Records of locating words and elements
>> START

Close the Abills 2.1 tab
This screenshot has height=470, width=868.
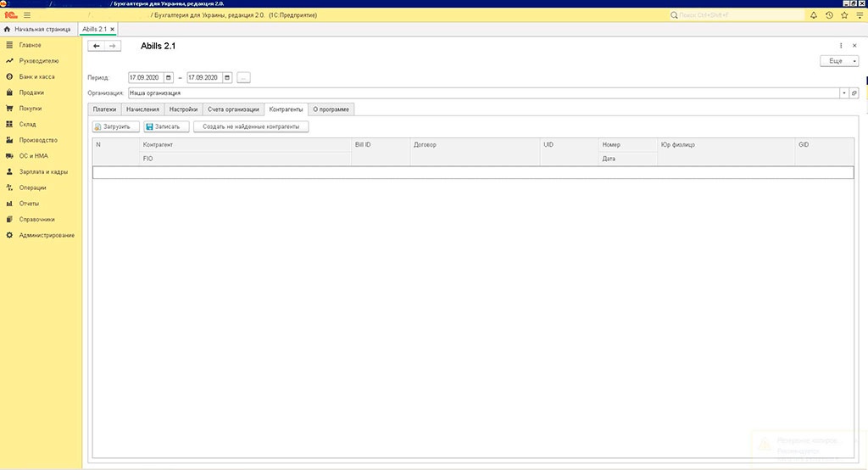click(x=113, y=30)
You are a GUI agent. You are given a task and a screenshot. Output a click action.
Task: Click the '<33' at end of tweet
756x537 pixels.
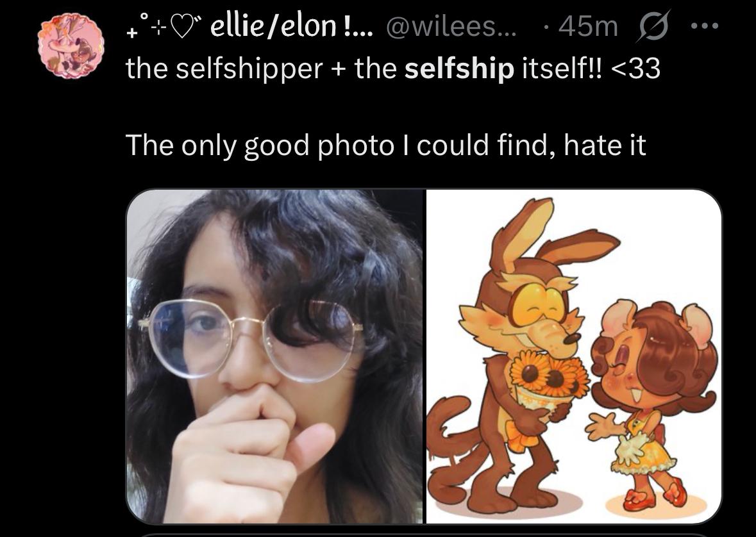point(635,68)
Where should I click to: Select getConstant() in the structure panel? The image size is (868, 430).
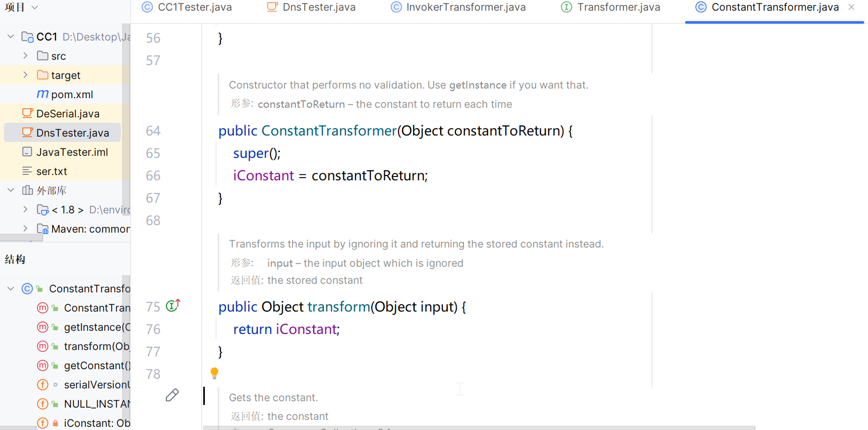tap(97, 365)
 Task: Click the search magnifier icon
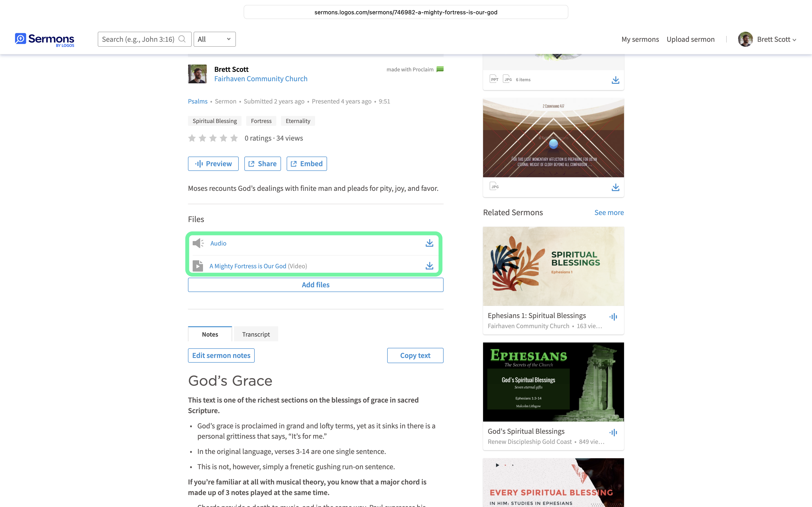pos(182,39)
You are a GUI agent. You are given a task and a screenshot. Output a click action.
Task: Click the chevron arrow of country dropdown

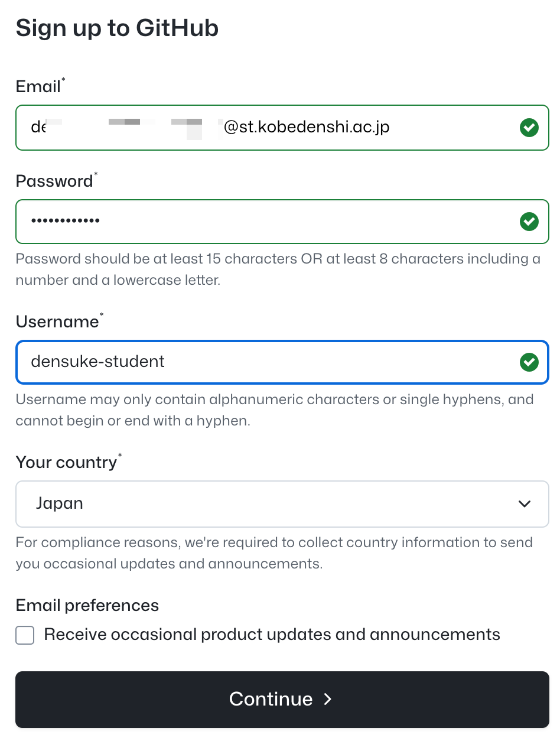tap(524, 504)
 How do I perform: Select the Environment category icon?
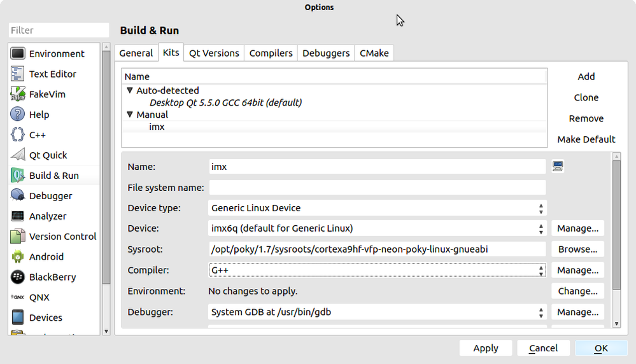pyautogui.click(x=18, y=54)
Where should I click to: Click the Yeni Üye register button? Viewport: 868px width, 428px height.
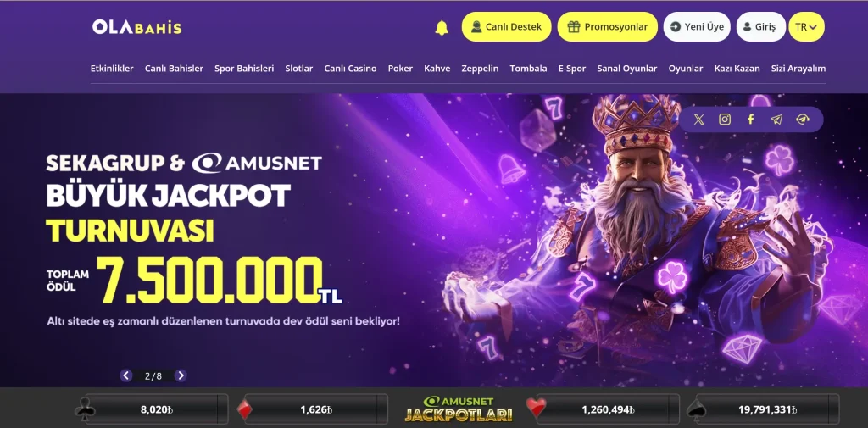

>> END

▸ EXERCISE TASK
Rewrite the stretch of the records above, from the start of the records through the line that contains "pos(182,39)", replacing "screenshot" with "screen capture" and keeping everything else unchanged. Leave the pictures out of your answer.

▸ RIGHT ANSWER
Close the Abills 2.1 tab
This screen capture has height=470, width=868.
click(x=113, y=30)
You are a GUI agent. You are given a task and a screen capture. Output a click action.
Task: Click the '<33' at end of tweet
756x537 pixels.
point(635,68)
Where should I click to: Select getConstant() in the structure panel? The image size is (868, 430).
tap(97, 365)
 Task: Click the search magnifier icon
pos(182,39)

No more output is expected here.